Fresh from landing the commission for the Serpentine Gallery’s annual summer pavilion in London, French architect Jean Nouvel was in New York yesterday for the official unveiling of the new National Museum in Doha, Qatar. Designed as a ring of low-lying, interlocking pavilions encircling a large courtyard, the 430,000-square-foot structure is created from sand-colored disks that define floors, walls, and roofs, almost as if growing out of the desert landscape.
The inspiration for this poetic construction was the desert rose, a formation of crystallized mineral petals found in the briny layers just beneath the desert surface. “It is a kind of architecture in itself already,” Nouvel told AN at the project launch at the Museum of Modern Art. “It surprises you, it is a mystery that nature can create such a thing–and I like architecture that is mysterious, that makes you wonder.”
The bladelike petals became the starting point for a monumental building that unfolds “in a rhythm of asymmetry,” according to Nouvel. The disks are of varying curvature and diameter, made of steel and clad in glass fiber reinforced concrete panels. Columns concealed within the vertical disks carry the loads of the horizontal members, while glazed facades fill the voids between them.
Built for the Qatar Museums Authority, the museum will address three major themes in its exhibits: the natural history of the Qatar peninsula, the country’s social and cultural history, and the history of Qatar as a nation. Within the 12 permanent gallery spaces, exhibits will feature architectural artifacts, jewelry, and costumes, as well as displays about the modern oil industry and the region’s rapid urbanization.

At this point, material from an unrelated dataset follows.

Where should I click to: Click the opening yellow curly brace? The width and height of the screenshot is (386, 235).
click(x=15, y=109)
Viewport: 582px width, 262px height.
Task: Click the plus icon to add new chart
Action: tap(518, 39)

The new pavilion, which Nouvel also described as a modern-day caravanserai, will adjoin the Amiri Palace, a historic structure that has served as a museum of heritage since 1975. A landscaped park that interprets the Qatari desert landscape will surround the ensemble. Groundbreaking is set for this spring, with completion scheduled for 2013.
When AN asked which of his current projects has inspired him the most, Nouvel hesitated, saying he has many “babies in his belly.” However, the Qatar museum appeared to be the front-runner. “This project is very exciting, because it fits exactly here and now,” Nouvel said. “It’s ici, et maintenant.”